**TASK ITEM:**
Pictures are not part of the answer. Return the lines from the one containing "The height and width of the screenshot is (641, 700)." through the end of the data, both included, exactly as they appear.

Screenshot grounding data:

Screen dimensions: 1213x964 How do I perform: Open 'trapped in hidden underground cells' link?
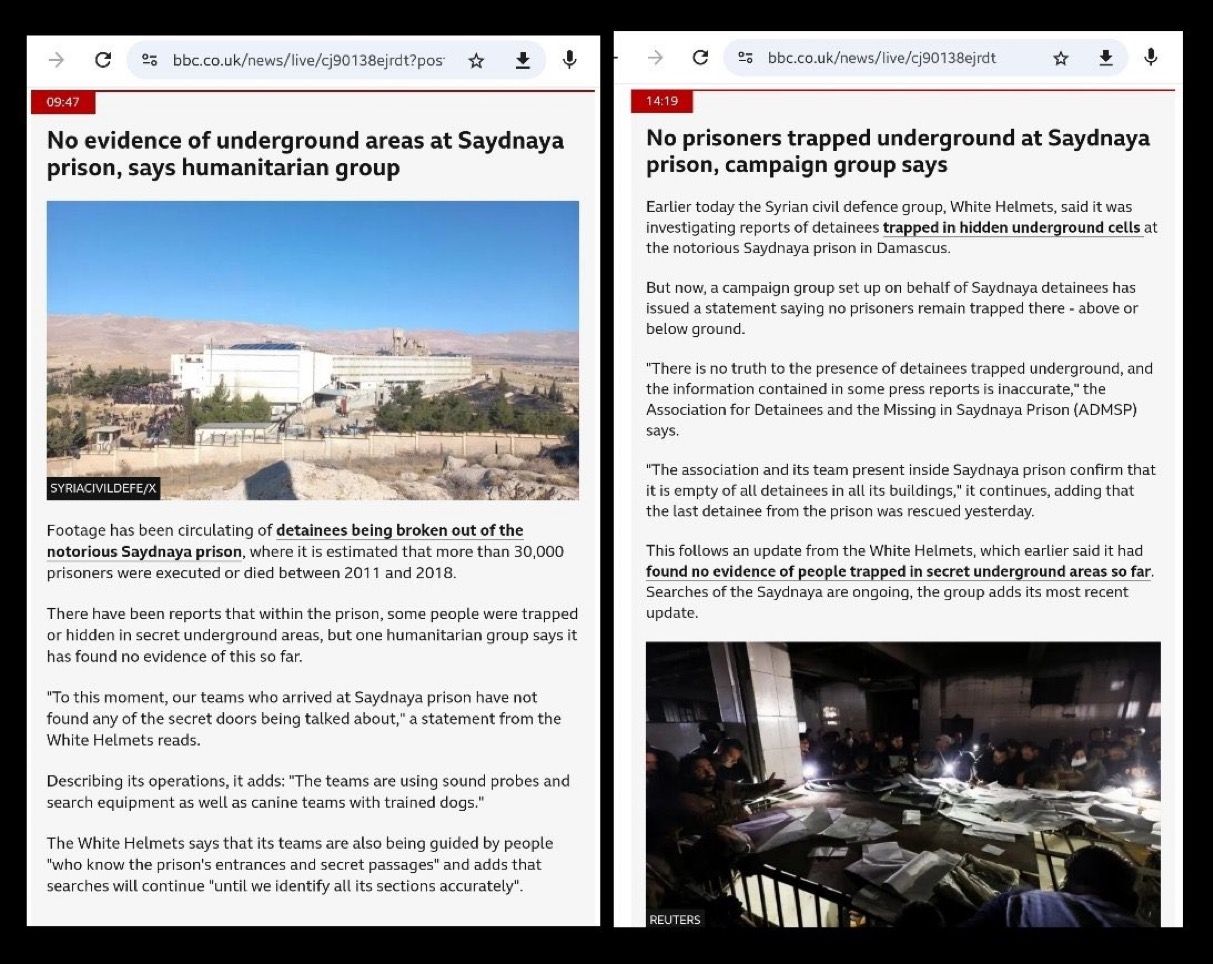click(1012, 228)
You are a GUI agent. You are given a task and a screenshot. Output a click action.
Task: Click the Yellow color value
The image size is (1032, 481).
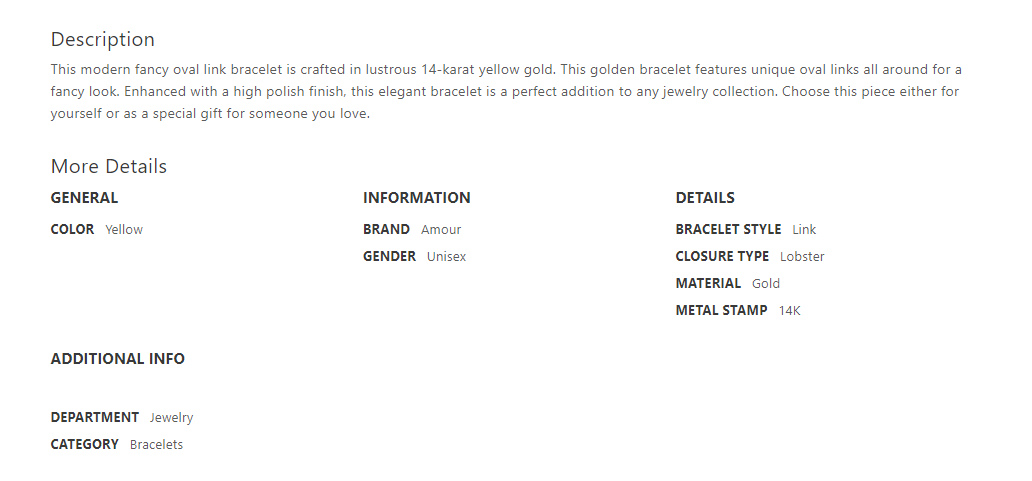point(124,230)
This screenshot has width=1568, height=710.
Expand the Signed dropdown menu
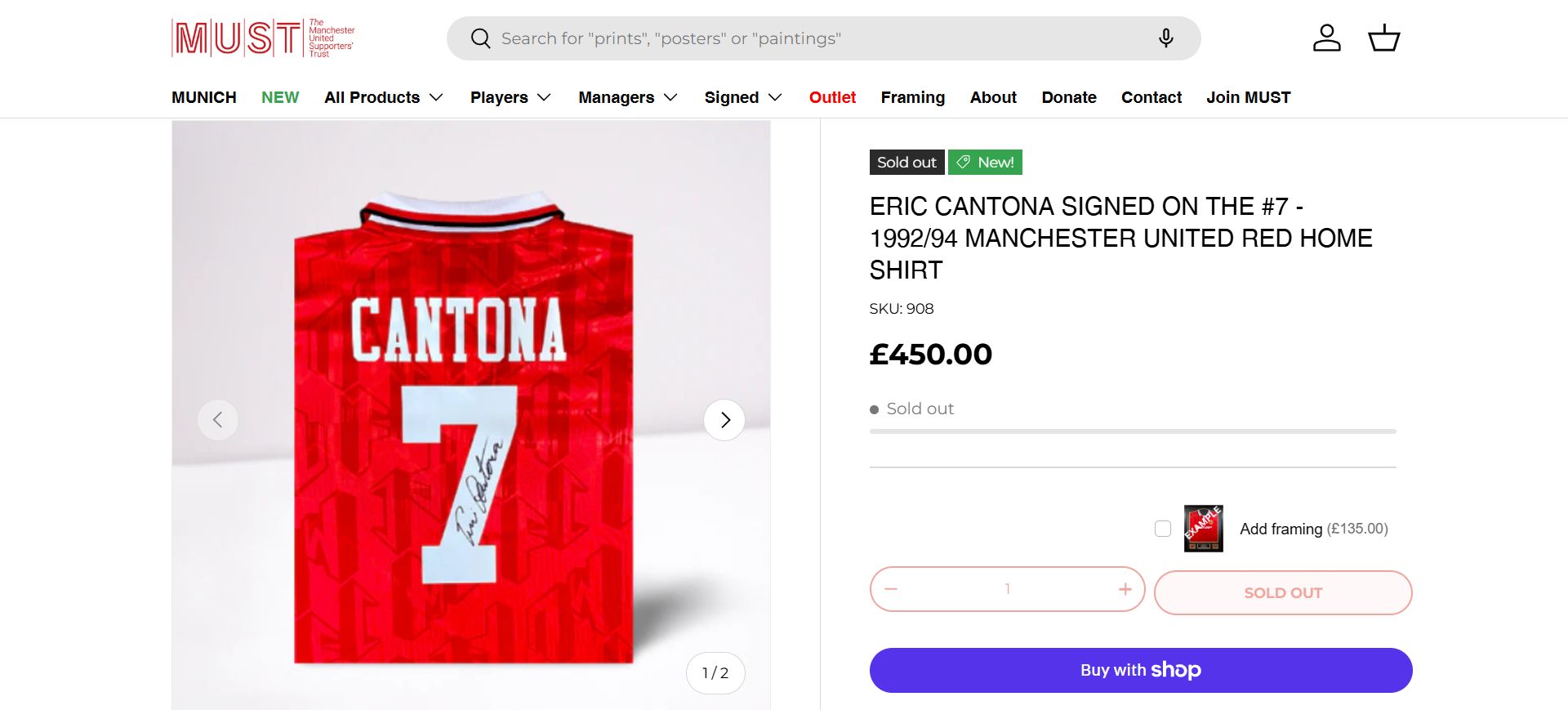[742, 97]
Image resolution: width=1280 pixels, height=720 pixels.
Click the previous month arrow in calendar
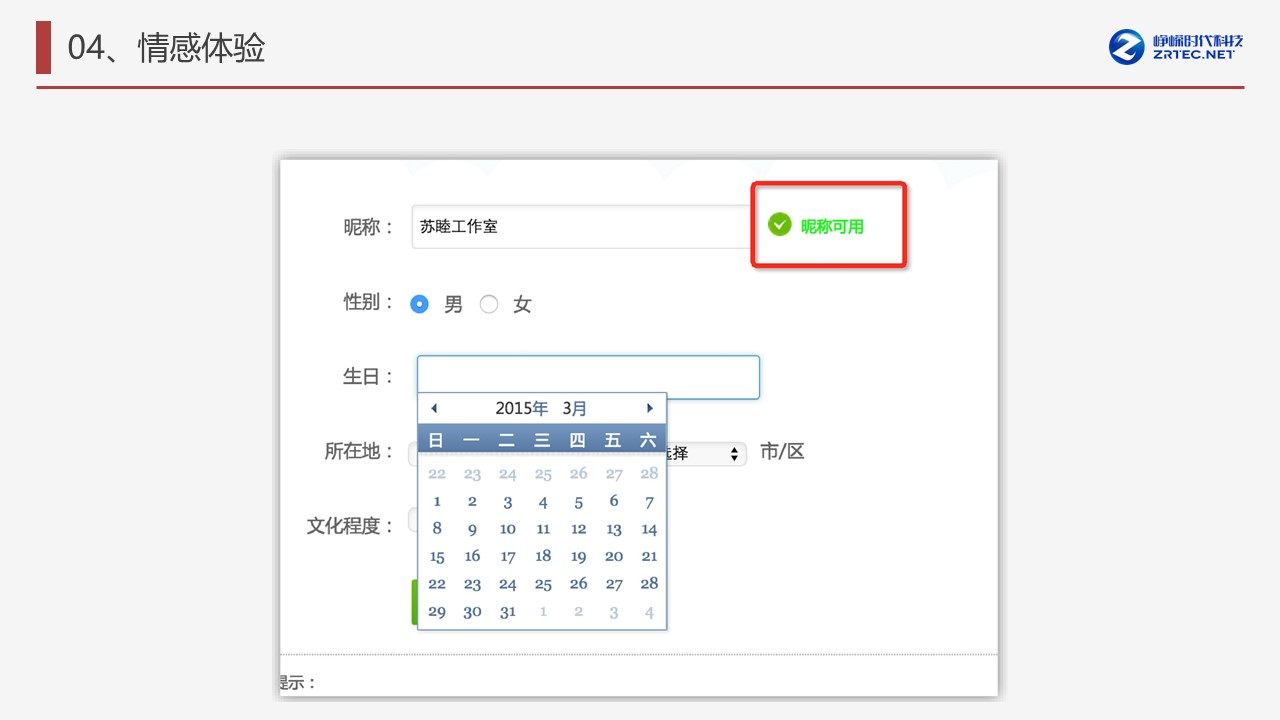434,408
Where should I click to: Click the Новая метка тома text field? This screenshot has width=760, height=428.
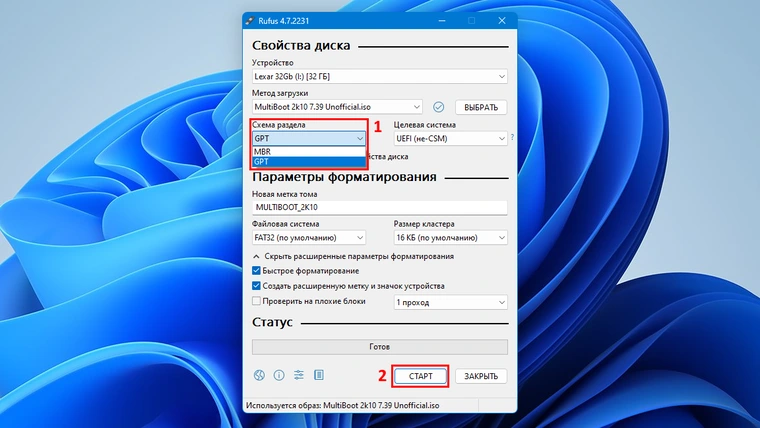[x=380, y=207]
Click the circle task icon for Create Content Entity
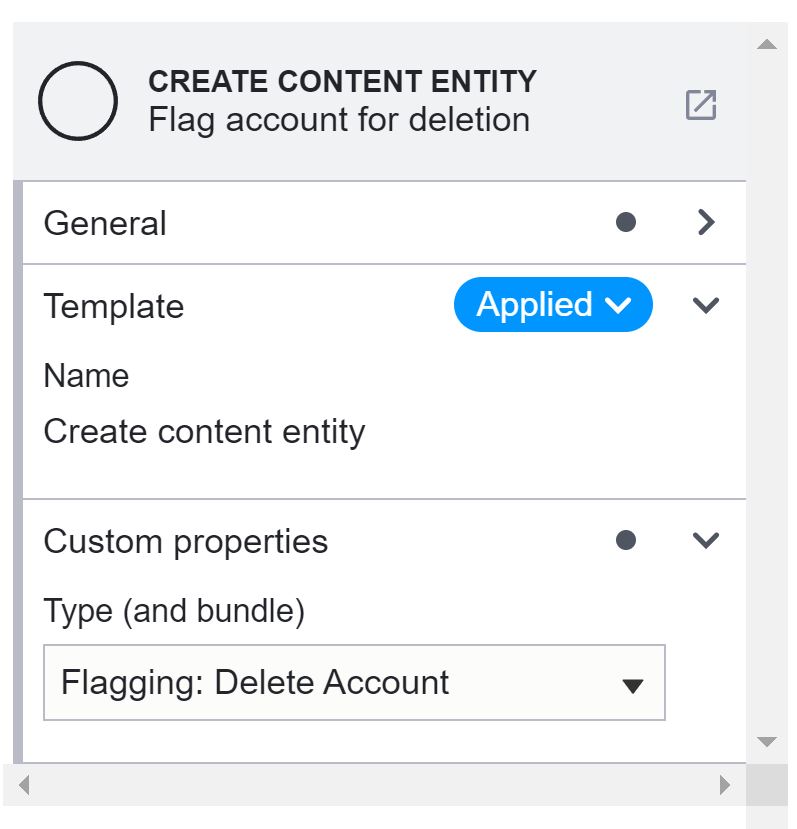This screenshot has height=829, width=797. coord(77,99)
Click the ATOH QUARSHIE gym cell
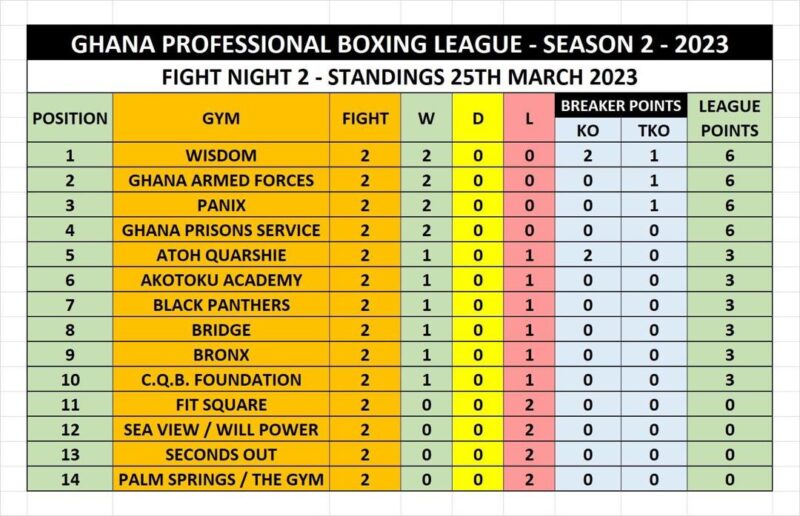The height and width of the screenshot is (516, 800). (221, 255)
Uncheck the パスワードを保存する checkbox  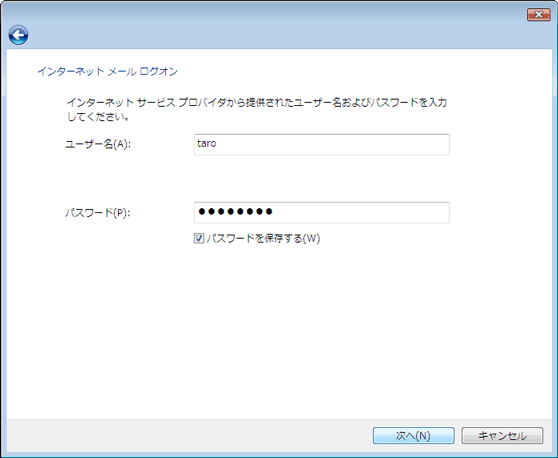point(199,238)
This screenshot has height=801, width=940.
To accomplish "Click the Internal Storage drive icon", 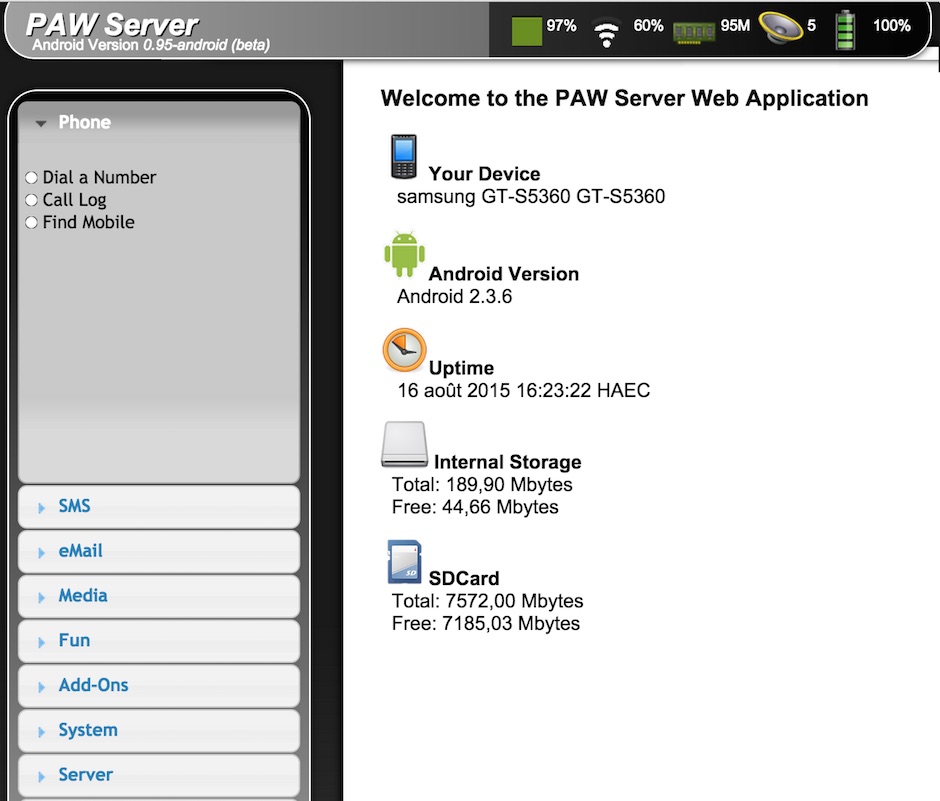I will tap(404, 443).
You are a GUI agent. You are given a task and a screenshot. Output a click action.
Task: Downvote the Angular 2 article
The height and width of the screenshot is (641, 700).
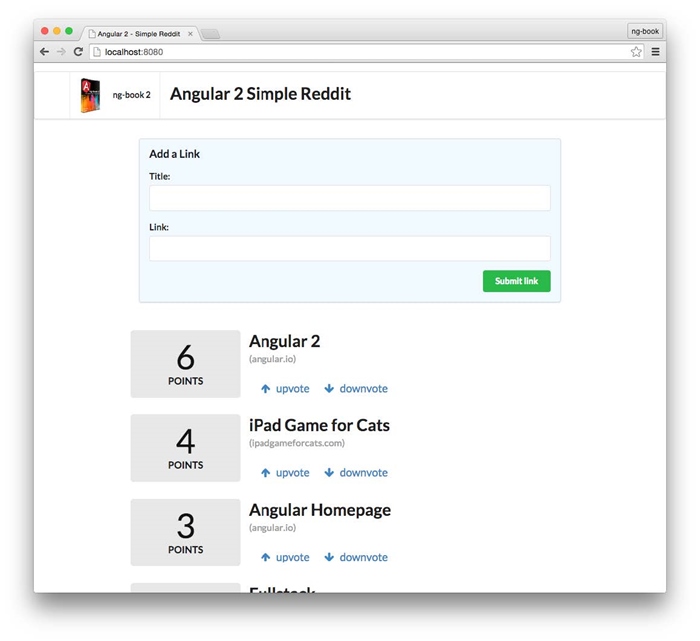pos(356,389)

**SOLUTION FOR THIS PROBLEM:**
The height and width of the screenshot is (641, 700).
pos(356,389)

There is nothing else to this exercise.